There are a total of n course you have to take, labeled from 0 to n-1.
Some courses may have prerequisites, for example to take course 0 you have to first take course 1, which is expressed as a pair: [0, 1].
Given the total nunber of courses and a list of prerequisite pairs, is it possible for you to finish all courses?
Example 1:
Input: 2, [[1,0]]
Output: true
Explanation: There are a total of 2 courses to take.
To take course 1 you should have finished course 0. So it is possible.
Example 2:
Input: 2, [[1,0],[0,1]]
Output: false
Explanation: There are a total of 2 courses to take.
To take course 1 you should have finished course 0, and to take course 0 you should
also have finished course 1. So it is impossible.
Note: 1. The input prerequisites is a graph represented by a list of edges, not adjacency matrices. Read more about how a graph is represented 2. You may assume that there are no duplicate edges in the input prerequisites.
class Solution {
public boolean canFinish(int numCourses, int[][] prerequisites) {
// Construct graph and find starting root
int[][] adjMatrix = new int[numCourses][numCourses];
int[] indegree = new int[numCourses];
for (int[] pair : prerequisites) {
adjMatrix[pair[0]][pair[1]] = 1; // course -> prereq
indegree[pair[1]]++; // one more course depends on it
}
// BFS: start with all roots (indegree = 0)

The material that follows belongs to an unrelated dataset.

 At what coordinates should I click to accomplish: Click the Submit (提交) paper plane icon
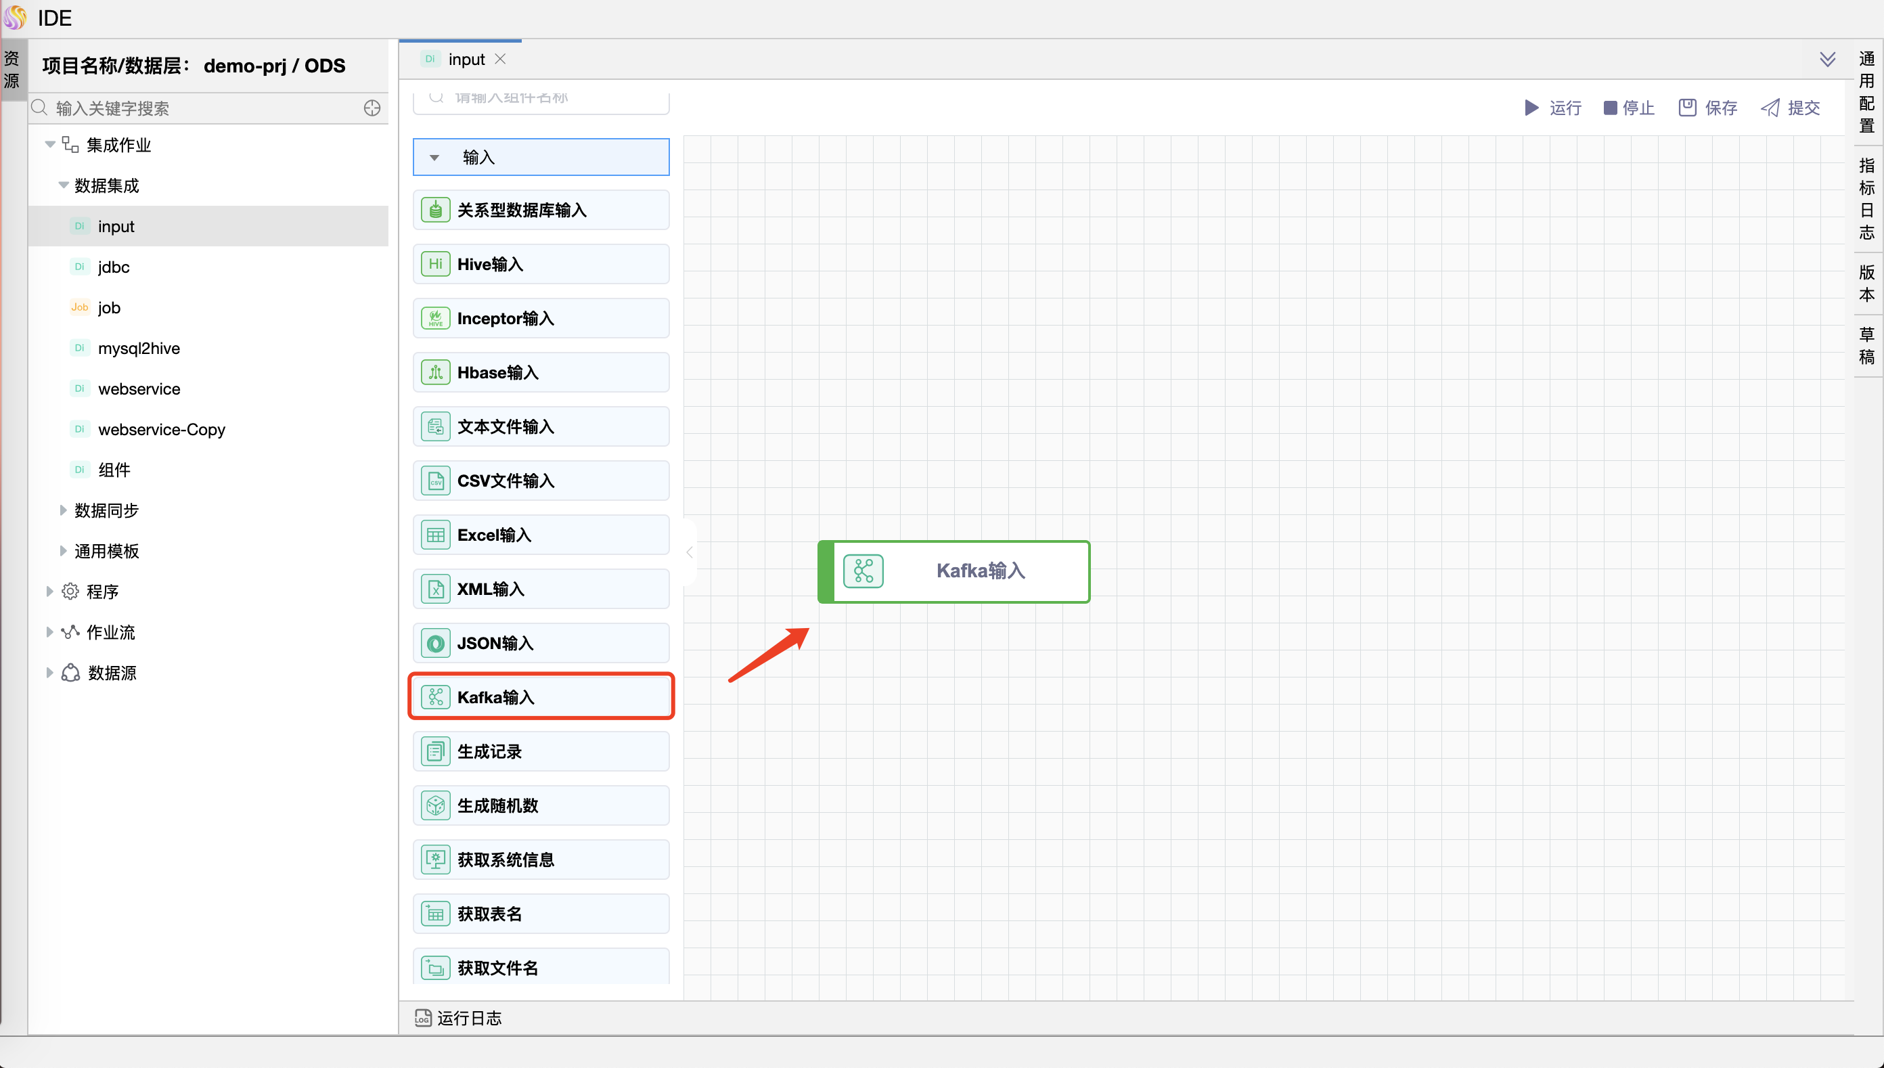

Queue<Integer> queue = new LinkedList();
for (int i = 0; i < indegree.length; i++) {
if (indegree[i] == 0) queue.offer(i);
}
// Standard BFS:
int count = 0;
while (! queue.isEmpty()) {
int course = queue.poll();
count++;
for (int i = 0; i < numCourses; i++) {
// node i now has no incoming edges, add to queue
if (adjMatrix[course][i] == 1 && --indegree[i] == 0) {
queue.offer(i);
}
}
}
return count == numCourses; // visited all courses without circle
}
}